Everything is radically different. Home, I am Home! I do not go to the studio, I work at home. I live at home with my husband, Stan. I work at home with my husband. There is no separate studio life. And it is beautiful. If only the world was not ravaged by COVID 19.
I wake up “early” between 7 and 9 am. The radio plays NPR very quietly and I make an espresso. I reluctantly wait for the BBC morning report, as I know there will be no good news.
I check my blood sugar and take my daily injection of insulin. Today I made myself oatmeal, other days it is homemade whole wheat bread and peanut butter toast. During breakfast I color my healing crystals and mineral coloring book. After breakfast and the news, it is back to bed until noon. When I get up again with Stan and we make lunch and our plans for the day. If it is nice we go out into the small back yard of our apartment build where we have made a small garden and have coffee. Art making, reading, cooking, cleaning, and making sure to keep in touch with friends and family.

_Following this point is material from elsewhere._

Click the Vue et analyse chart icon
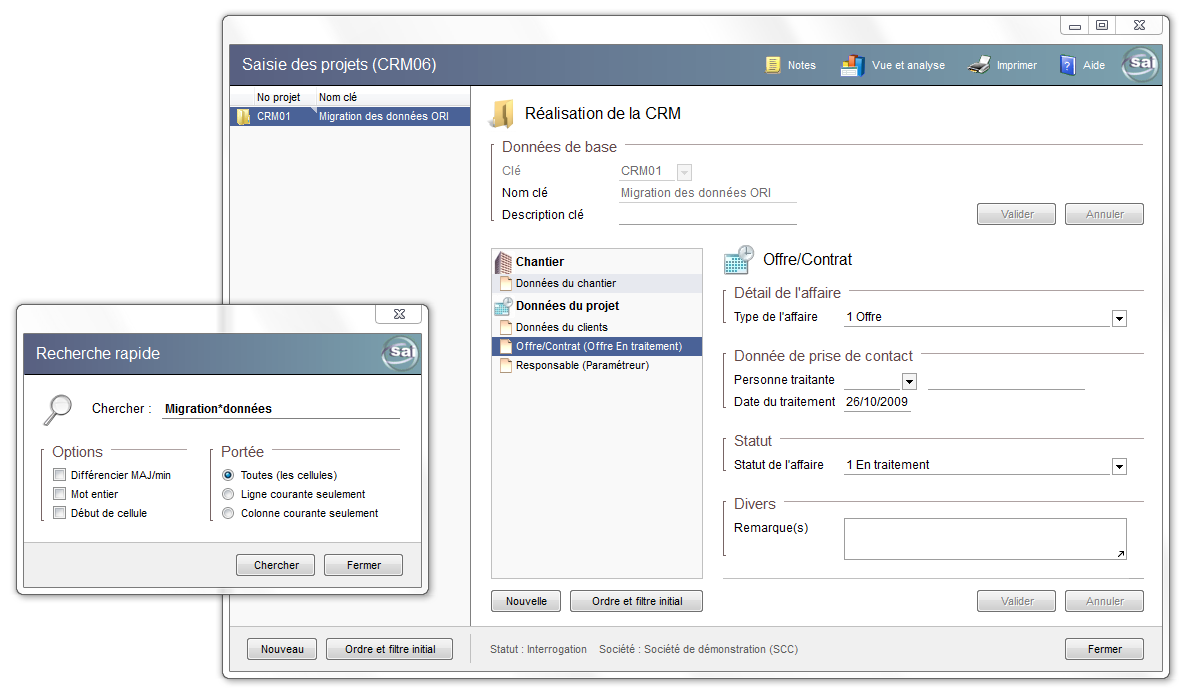Screen dimensions: 1189x696 852,66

Some days I spend time working on applications and looking for opportunities and financial relief for artists. I forward everything I find to everyone I know. We need to be generous and supportive of each other in this time of crisis.

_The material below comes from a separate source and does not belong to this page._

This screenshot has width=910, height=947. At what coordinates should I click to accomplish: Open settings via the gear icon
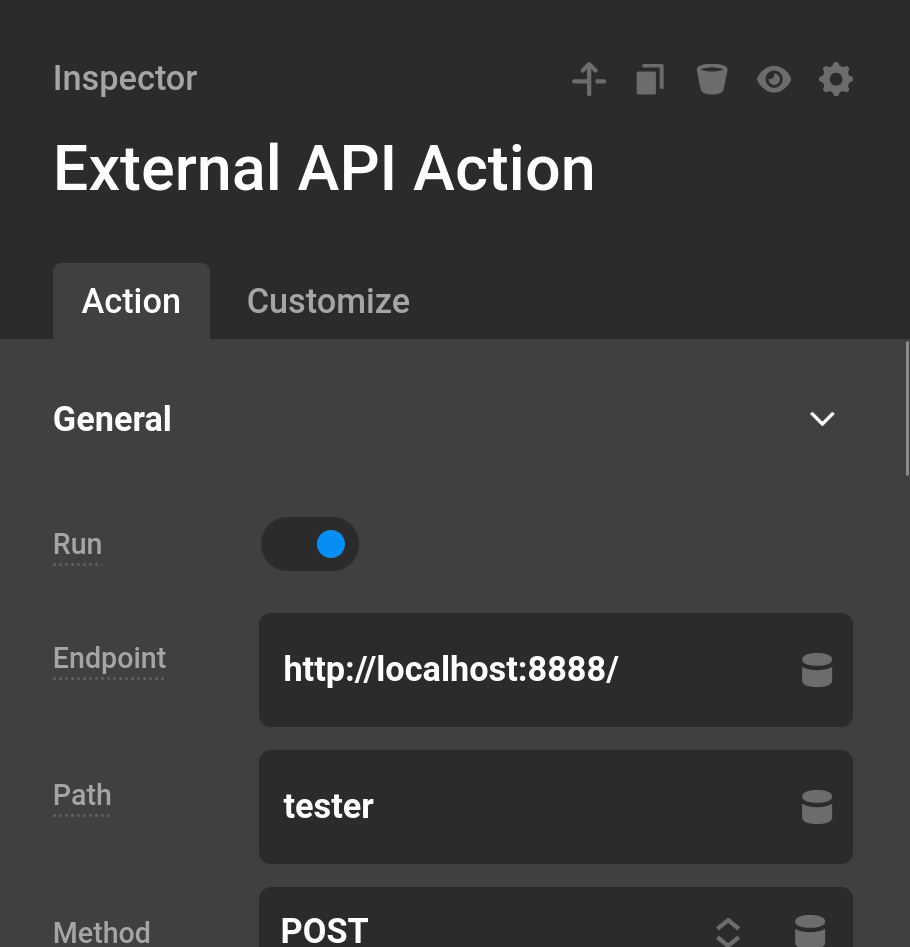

After dinner and TV and a short nap to digest my food, it is time for some exercise. Then back to the kitchen table for painting small text works. Between 11 pm and midnight it is time to relax with some music or a movie or candles and talking. Getting to bed at 2 or 3 or 4.
Two days before the shelter in place order was decreed, I started the largest drawing I may have ever made. Seven feet by, four feet. And now the biggest work I am making is 9 inches by 11 inches. I have been continuing on two ongoing bodies of work. One, a series of small water-based text paintings “Pillow Talk”. The second is a series of gay male porn paper weavings. I have been working on a hankie embroidered with beard hair, with my Stan and mines moniker S&M. This part of an ongoing collaborative series. All of the work is slow and small which makes a lot of sense to me. It has been comforting to engage in long-running projects.
I am also painting rocks to put in the garden. And hand-coloring some zines I made for the canceled LA book art fair. I keep myself distracted and busy. Too busy, unable to finish my daily to-do list. But avoiding some of the hard work, I have been meaning to get too. The hard work of thinking. Thinking about my work, about the world, about what to make during a pandemic or if it is right to make art now when so many are in crisis and so many are going to die.